Sul letto di morte del Perozzi, la moglie e il figlio rimangono glaciali e non gli perdonano il comportamento poco maturo. Laura, in particolare, viene trascinata sul posto da Luciano e pensa addirittura che il Perozzi stia fingendo di essere morto; alla frase del Melandri "Neanche una lacrimina?", la donna risponde: "Me le ha già fatte piangere tutte... e poi si piange quando muore qualcuno, ma non è morto nessuno... cos'era?
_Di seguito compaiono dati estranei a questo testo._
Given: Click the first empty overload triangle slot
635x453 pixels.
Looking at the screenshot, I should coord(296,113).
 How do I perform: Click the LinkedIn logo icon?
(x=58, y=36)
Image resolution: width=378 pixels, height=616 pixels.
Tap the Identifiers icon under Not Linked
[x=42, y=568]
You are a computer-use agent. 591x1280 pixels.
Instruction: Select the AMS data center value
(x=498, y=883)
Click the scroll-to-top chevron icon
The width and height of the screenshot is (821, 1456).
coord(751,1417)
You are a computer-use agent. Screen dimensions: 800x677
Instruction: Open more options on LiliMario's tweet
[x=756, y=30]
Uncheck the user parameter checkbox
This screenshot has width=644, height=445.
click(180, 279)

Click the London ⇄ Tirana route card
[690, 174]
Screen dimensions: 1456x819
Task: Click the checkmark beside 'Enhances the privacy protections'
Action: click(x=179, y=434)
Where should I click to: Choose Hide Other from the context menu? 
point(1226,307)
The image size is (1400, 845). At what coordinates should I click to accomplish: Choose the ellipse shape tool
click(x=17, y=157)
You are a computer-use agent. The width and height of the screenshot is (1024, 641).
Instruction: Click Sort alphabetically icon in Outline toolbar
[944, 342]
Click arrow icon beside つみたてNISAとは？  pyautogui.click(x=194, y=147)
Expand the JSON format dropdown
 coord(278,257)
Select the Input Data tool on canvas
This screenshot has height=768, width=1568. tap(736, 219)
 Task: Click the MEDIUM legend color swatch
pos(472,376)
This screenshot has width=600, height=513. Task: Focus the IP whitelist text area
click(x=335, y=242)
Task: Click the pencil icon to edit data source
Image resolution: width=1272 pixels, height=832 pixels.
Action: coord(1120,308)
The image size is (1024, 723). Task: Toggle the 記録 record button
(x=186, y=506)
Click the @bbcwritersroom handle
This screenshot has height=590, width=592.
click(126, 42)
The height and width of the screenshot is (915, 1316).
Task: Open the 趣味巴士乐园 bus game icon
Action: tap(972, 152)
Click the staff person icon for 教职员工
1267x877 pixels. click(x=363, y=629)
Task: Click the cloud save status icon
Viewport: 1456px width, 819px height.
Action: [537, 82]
Non era niente!". Il giorno dopo Laura e Luciano non si presentano al funerale, che, a dispetto di quanto si augura il Melandri, vede una scarsa partecipazione e si rivela molto triste, ma non manca di concedere agli amici un'ultima zingarata tutti assieme: a seguito dell'ennesima beffa del gruppo, organizzata ai danni del signor Righi, un anziano e goloso pensionato brutalmente preso in giro dai cinque, è come se il Perozzi ridesse nella bara assieme agli "amici miei", segnando così la pellicola con un finale dolceamaro e tragicomico, tipico della commedia all'italiana.
Nel 2010, a 35 anni di distanza dall'uscita del film nelle sale, il regista fiorentino Federico Micali ha girato un cortometraggio nella casa di Monicelli in Maremma, e a Firenze. Il remake mostra la scena conclusiva del funerale del Perozzi, come l'avrebbero voluto Monicelli e Melandri nel film originale, «con i militari, la banda di Fucecchio e le majorettes».[2]
Nel film documentario dal titolo Ultima zingarata. Un funerale da fargli pigliare un colpo, il protagonista Micelli rivela che Amici miei doveva essere inizialmente ambientato a Bologna e che fu Monicelli a voler spostare la location delle riprese a Firenze.[3]